Hier fanden viele ihr Auskommen in der Zigarren-, Schuh- und Textilherstellung, als Hausangestellte oder durch den Betrieb von Lebensmittelläden für den eigenen Bedarf, Restaurants, Wäschereien und Opiumhöhlen. Auch gehobene chinesische Betriebe wie Antiquitätenhandlungen, Juwelier- und Importwarengeschäfte entstanden. Während der Wirtschaftskrise in den 1870er Jahren hatten die amerikanischen Fabrikeigentümer zur Drückung der Löhne gern Migranten eingestellt und die Chinesen hatten die schlechte Bezahlung akzeptiert. Die Lebenshaltungskosten in China waren nämlich wesentlich niedriger und somit war auch das weniger gewordene Geld noch nützlich. Die amerikanischen Gewerkschaften unterstellten den chinesischen Industriearbeitern daraufhin Lohndumping und Streikbrechertum. Überall entstand ein starker, antichinesischer Rassismus, bei dem das Opiumrauchen als Begründung für die Gefährlichkeit der Ostasiaten herhalten musste. An mehreren Orten gab es rassistische antichinesische Ausschreitungen mit vielen Toten. Schließlich wurde 1882 der Chinese Exclusion Act erlassen, ein Gesetz, das nicht nur die chinesische Einwanderung unterband, sondern auch die Zahl der schon in den USA Ansässigen vermindern sollte.

Das Gesetz schränkte die Chinesen überall ein, es verdrängte sie aus vielen Berufen und machte New Yorks Chinatown zum bachelor town, einer reinen Junggesellen-Siedlung. Keiner der Bleibewilligen hatte ab jetzt die Möglichkeit, seine Familie nachzuholen, aber dennoch blieben die meisten. Kein Wunder, dass sich die organisierte chinesische Kriminalität gerade in dieser Epoche entwickelte. Dennoch fiel der Beginn der Assimilierung ebenfalls in diese Zeit. Die chinesische Revolution durch Dr. Sun Yat-sen und der Sturz des Kaisertums führte zwar dazu, dass sich die Immigranten die Zöpfe abschnitten, aber nicht, dass sie ins sich modernisierende China zurück strömten.

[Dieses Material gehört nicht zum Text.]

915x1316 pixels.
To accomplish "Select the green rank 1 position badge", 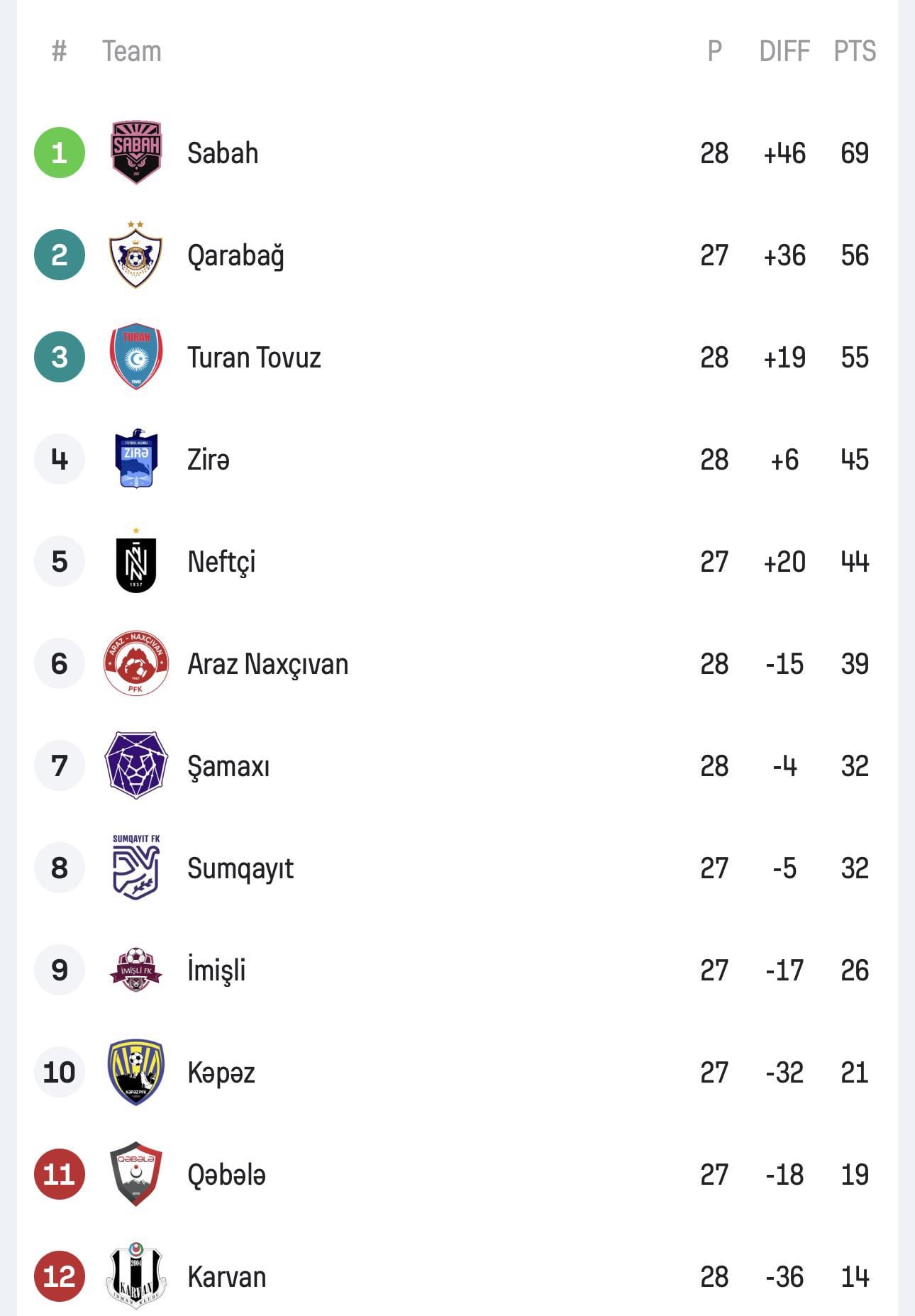I will point(60,153).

Unter Theodore Roosevelt wurden die Bedingungen des Chinese Exclusion Act ein wenig gelockert, denn man ließ von den Reparationsgeldern, die die USA von China wegen des Boxeraufstandes erhalten hatten, tausende von Chinesen in Amerika studieren. Auch die Einstellung der Amerikaner zu diesen verbesserte sich, 1937 erschien erstmalig ein Hollywoodfilm, in dem die chinesischen Protagonisten positiv dargestellt wurden. Da China im Zweiten Weltkrieg Bündnispartner der USA war, gab es Bestrebungen, den Chinese Exclusion Act aufzuheben. Mit dem Magnuson Act wurden 1943 die Chinesen den anderen Immigranten gleichgestellt, erstmals seit 1882 war wieder ein Zuzug erlaubt, wenngleich in geringer Anzahl. Aber über Soldatenfrauen und nachziehende Familienmitglieder stabilisierte sich das Geschlechterverhältnis in der Chinese Community allmählich und gleichzeitig erfolgte ihre Angleichung an die gesellschaftlichen Normen des Westens.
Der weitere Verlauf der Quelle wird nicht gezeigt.